Most, if not all, employees have experienced working remotely and hence working from home has become a policy priority for most governments, businesses and institutions. Working from home has been one of the ways that organisations across the globe have continued to operate to cope with the pandemic.
Globally some organisations have embraced the transition and change in the post-Covid-19 era while some have not. Google was one of the first major companies in the United States of America to send workers home in March 2020 and more than 16 million American workers have transitioned to working from home.
The landscape of remote working has been aided immensely by technology, with video services such as Zoom, Microsoft Teams and Google Meet replacing the traditional meeting rooms. Many tech companies have struggled to balance the office return post-pandemic, with some telling their staff they are free to work from home.
In Uganda, non-essential workers were required to work from home, and workplaces were required to maintain only 30 per cent physical presence as a measure to curb the pandemic. Before the Covid-19 pandemic, it was rare to think of working remotely.
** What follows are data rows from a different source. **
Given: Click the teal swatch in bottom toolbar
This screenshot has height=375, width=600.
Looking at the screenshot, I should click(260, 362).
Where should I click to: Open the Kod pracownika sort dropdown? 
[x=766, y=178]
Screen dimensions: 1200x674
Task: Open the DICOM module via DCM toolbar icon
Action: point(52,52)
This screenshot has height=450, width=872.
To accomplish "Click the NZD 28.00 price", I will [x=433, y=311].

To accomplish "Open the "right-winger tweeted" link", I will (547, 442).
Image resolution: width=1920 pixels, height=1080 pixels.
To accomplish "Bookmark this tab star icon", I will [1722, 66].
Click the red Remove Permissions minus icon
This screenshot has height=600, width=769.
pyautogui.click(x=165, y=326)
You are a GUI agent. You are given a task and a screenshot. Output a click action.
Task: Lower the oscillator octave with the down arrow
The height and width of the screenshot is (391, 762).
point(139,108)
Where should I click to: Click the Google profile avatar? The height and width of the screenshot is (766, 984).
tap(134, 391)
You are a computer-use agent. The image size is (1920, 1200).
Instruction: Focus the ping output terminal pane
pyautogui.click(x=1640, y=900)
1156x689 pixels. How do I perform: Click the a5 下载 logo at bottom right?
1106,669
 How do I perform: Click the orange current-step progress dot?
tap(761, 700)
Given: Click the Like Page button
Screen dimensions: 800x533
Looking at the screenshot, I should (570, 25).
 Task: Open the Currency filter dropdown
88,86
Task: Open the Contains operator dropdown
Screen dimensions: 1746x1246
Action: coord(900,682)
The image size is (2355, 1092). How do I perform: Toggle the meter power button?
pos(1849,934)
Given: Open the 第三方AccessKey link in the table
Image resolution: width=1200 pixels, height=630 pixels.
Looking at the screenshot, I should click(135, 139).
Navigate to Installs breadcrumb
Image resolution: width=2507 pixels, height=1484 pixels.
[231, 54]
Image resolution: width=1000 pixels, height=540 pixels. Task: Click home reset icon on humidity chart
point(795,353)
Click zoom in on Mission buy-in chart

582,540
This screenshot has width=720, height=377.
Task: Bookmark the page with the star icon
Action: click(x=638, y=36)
The recent spike in cases of Covid-19 in Uganda and the growing trend of companies allowing employees to continue to work from home indefinitely raises the question of whether remote working should perpetually become the new normal and whether countries such as Uganda are ready for the new normal.
The Covid-19 pandemic has given some employers, who may not have otherwise considered working from home, an option for staff, practical insight into how it affects their business, institutions and employees.
It has enabled employers to have first-hand experience of the advantages and disadvantages of working from home. This experience can be very beneficial in helping employers determine working practices that will benefit their businesses, institutions and employees.
However, developing nations like Uganda still experience problems of low access to cheap and reliable electricity, low bandwidth or unavailability of internet connectivity in some locations. To be able to work remotely, most people will need reliable high-speed internet, a computer, and a phone to work from home, among others.
The Statista Research Department in March 2020 reported that in 2019, only 38.5 per cent of households in developing countries were estimated to have a computer at home, which then means that the majority of employees depended on the office workstation for their work to be done. In Uganda, there are challenges such as internet penetration and access to cheaper electricity, among others, especially in rural areas that may affect remote working.
During the pandemic, these factors affected operations of local governments, e-learning for students, and businesses and institutions in rural areas. For instance, a report by the Uganda Communications Commission noted that Internet subscribers in Uganda are over 22 million out of the 44 million Ugandans.
Regarding access to electricity, the minister of Finance, Planning and Economic Development noted that the national electricity access rate has increased to 57 per cent, comprising 19 per cent and 38 per cent on-grid and off-grid connections respectively, in his budget speech on June 14, 2022.
These, among others, are some of the factors that might affect and limit Uganda’s readiness for remote working. Therefore, there is a need for government, institutions and businesses to adequately prepare their employees to work from home in case the need to do so arises.
The author is the human resource officer at the Advocates Coalition for Development and Environment (ACODE).